Friday, January 27, 2023

The first question is always whether the alleged phenomenon is real

A couple of days ago, I had a post, A rolling disaster about the possibility that mRNA vaccines might have temporarily or permanently reduced fertility rates.   While I accept this as both a theoretical possibility and the existence of some early studies suggesting that is what is happening, I stated my concern that the data volume and integrity is still too small and too weak to be confident in the hypothesis.

We should pay attention but probably don't need to panic.  Yet.

This morning there is a post from the often excellent Scott Alexander, Declining Sperm Count: Much More Than You Wanted To Know.  Where el gato malo was looking at the recent impact of mRNA on fertility rates around the world, Alexander is looking at the older and long standing debate about whether there is a danger of declining global sperm count and its possible impact on fertility.

The generic empirical response to any alleged phenomenon/problem is to ask the following questions:

1) Is the phenomenon real in a measurable sense?
2) What are the possible causal mechanisms?
3) Which among the causal mechanisms are most demonstrable and
4) Among those, which have the highest effect size?
5) Given the causes and effect size, what are the possible interventions, costs, and
probability of success?

Alexander focuses on the first question and lightly covers the second.

How Sure Are We That This Is Even Real?

Not too sure.

The authors of these studies are well-respected scientists - yes, even the one who wrote the book about imperiling the future of the human race - and they seem to be doing good statistics.

But an argument against might start with this graphic:












Source: Figure 2 here.

Each circle is an individual study examined in Levine’s first meta-analysis. I notice two things:

Yes, okay, that line is pointing very slightly down, and apparently this is statistically significant.

But also, the data are very noisy. Some studies from 2005 show higher sperm counts than most studies from the 1970s. The biggest pre-1980 study shows sperm counts very similar to today’s. 

He goes into a lot of detail.  His investigation is not glib.  

His conclusion is that there is data to support the hypothesis of global reduction in sperm count but that it is weak for many clearly understood reasons.  There is enough data to suggestion that possibly the phenomenon is real but that the evidence is demonstrably weak.  Again, enough evidence to suggest we should keep an eye on the issue but not enough to warrant any sort of five-alarm fire response.

He identifies five popularly ascribed reasons meant to explain the phenomenon which we are uncertain is real:

Plastics
Pesticides
Sunlight and circadian rhythm
Diet and obesity
Porn

IF the phenomenon is real, I would advance a different hypothesis - urbanization.  Two hypotheses in fact.
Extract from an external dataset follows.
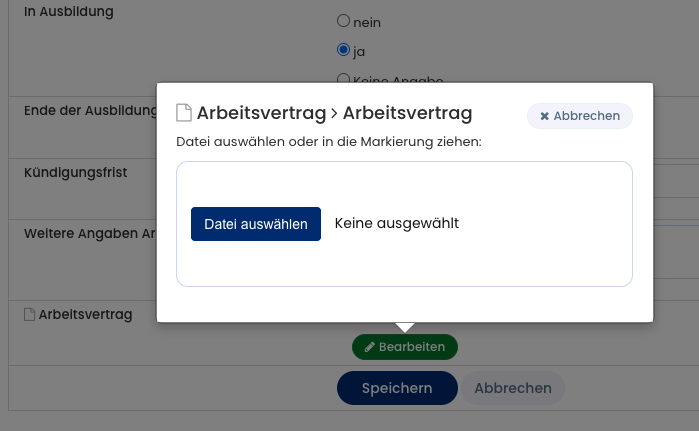Viewport: 699px width, 431px height.
Task: Cancel the form using the bottom Abbrechen button
Action: (512, 388)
In 2020, 56% of the world is urbanized.  In 1900 only 14% of the world was urbanized.  

In the fifty or seventy year we are looking at the world has become markedly more urbanized.  Some of the countries with apparently the greatest decline in sperm count are also countries which have urbanized the fastest (e.g. China).  The causal mechanism I would argue is that urban living is stressful and that stress is a known inhibitor of fertility.  
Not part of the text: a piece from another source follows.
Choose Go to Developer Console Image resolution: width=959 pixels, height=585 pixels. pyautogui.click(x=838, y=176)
All the other reasons remain candidates but I would suspect the transition from rural living to urban living might be the greatest impact.  If the phenomenon is even real in the first place.  
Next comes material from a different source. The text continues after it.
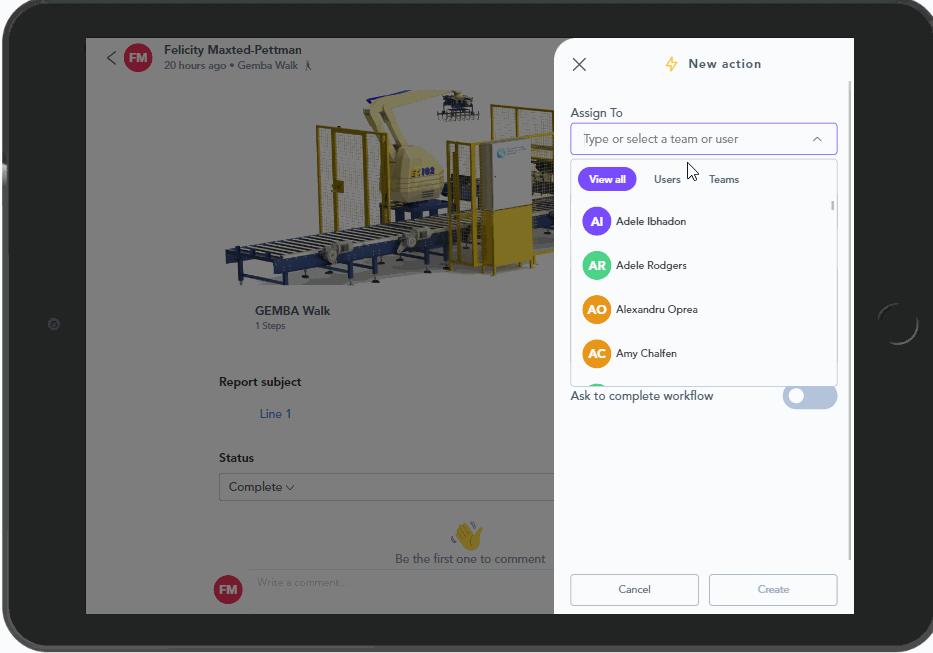Click the Assign To search field
The width and height of the screenshot is (933, 653).
tap(690, 139)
The second hypothesis is that if there is a real reduction in sperm counts, it might also be explained by demographic aging.  Most of the developed world has been aging for several decades but there are many developing middle income countries such as China which are also aging very rapidly.  

Again, sperm counts fall with age so if you population is aging, you would of course expect a decline in sperm count.  Median age in the world in 1900 was 20 years.  In 2020, it is 31 years.  And again, the countries which have aged the fastest are also the ones with the most notable declines in sperm count.

If there is a real decline in global sperm counts, I would suspect that the great bulk of the explanation lies with urbanization and with demographic aging.  But only if the phenomenon is real.